他还是那么不会劝人,擦眼泪也很是笨拙。可是自从他选择了毓缡,他就不是以前护她怜他的人了。
倏地,初染推开他,狠狠地抹去眼泪,又恢复了原先的疏离,“你救了我,从今以后,我们两个就谁也不欠谁了。”
许久,苍玄才站起身来:“是我欠的你。”
“毓缡不会这么轻易放过这一回,所以你不欠我什么。”没有毓缡的首肯,他却私自救下了她,那个男人,不会罢休吧,即使,他是他的爱将。这一回,她的确是自私的。“而且,你还有事瞒着他,对不对?”说到这儿,她笑了起来。
苍玄不答。
“听说姬家人必须对主人绝对的忠诚。你可以为了他背叛我,怎么现在,又为了我去撒谎?!”因为毓缡,似乎根本不知道她替代哥哥一事,这三年来的种种,他都没有说吧。苍,你可是在愧疚?

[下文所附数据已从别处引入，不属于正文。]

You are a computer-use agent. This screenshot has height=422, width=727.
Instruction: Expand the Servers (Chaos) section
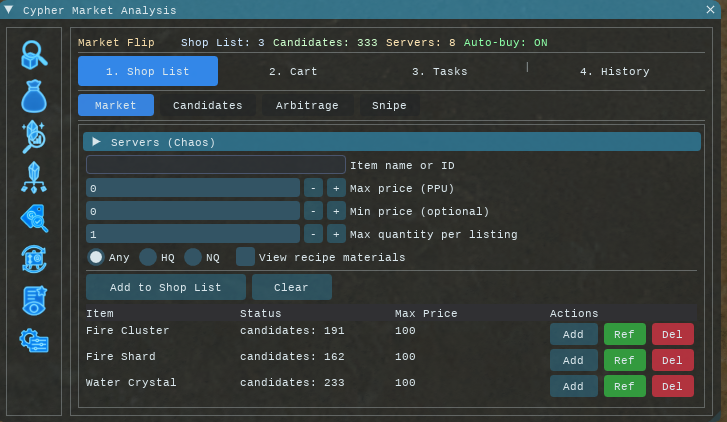point(97,142)

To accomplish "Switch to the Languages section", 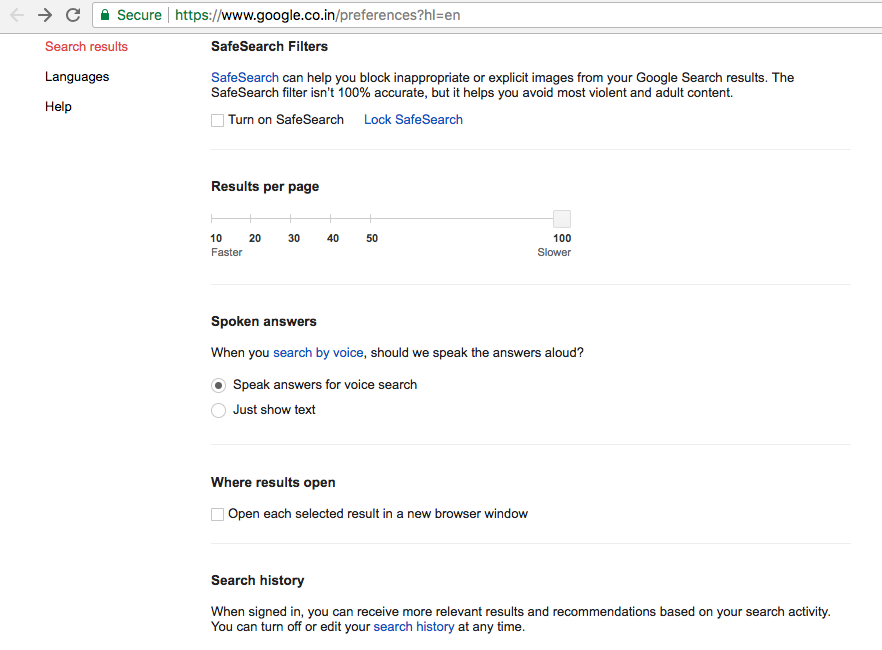I will click(77, 77).
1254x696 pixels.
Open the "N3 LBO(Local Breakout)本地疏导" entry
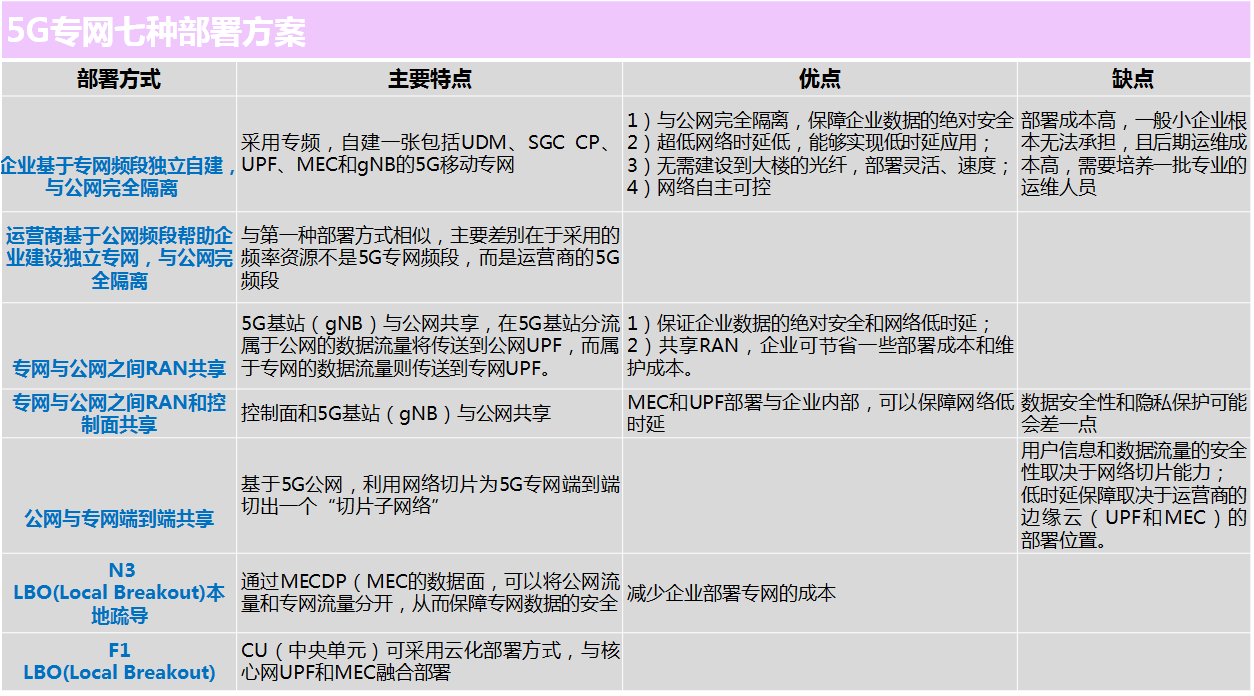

“从最初的相遇,你们就算计好了,对不对?取得哥哥的信任,成为泠月的第一杀手,都是为了毁灭它的这一天。这么些年来,你替哥哥出生入死,又说要护我百般周全,难道都是假的么?”初染兀自言语,“你的眼睛,可也是用来欺骗的工具?我不懂,那个男人,他有什么好,你愿意死心塌地地跟着他,而水芙蓉,甘心做一个有名无实的妻?”
“你在这里一天,我就护你一天,你会平安离开的。”没有解释,他只是说了那么一句。
桨声和着涟漪泛出几道柔和的色彩,黄昏下的飞鸟惊起,扑棱棱地拍着翅膀去了。天边那一抹殷红殷红的云霞像是嗜出了血,灿烂地有些眩目。
“罘主。”船靠了岸,几个家仆立刻上来牵了缆绳。许是太快的关系,初染的脚步有些不稳,苍玄伸过的手,也被她生生拂了开去。
头也不回,她兀自往阁楼走。
那伫立在水中的身影,像一堵厚实的墙,这边的人进不来,那边的人过不去。
他不知道,曾经的骄傲,居然成了后来迫不及待想要摆脱的包袱。在见到她的第一眼,他就知道选错了,那手中的龙泉剑,不知道在什么时候,被她的笑容淡去了锋芒。
“苍,如果可以重头再来,你是选他,还是我?”
刚才,她那样问他。
可是他们都知道,做了的事情是无法回头的,他的身体里,流着姬氏的血。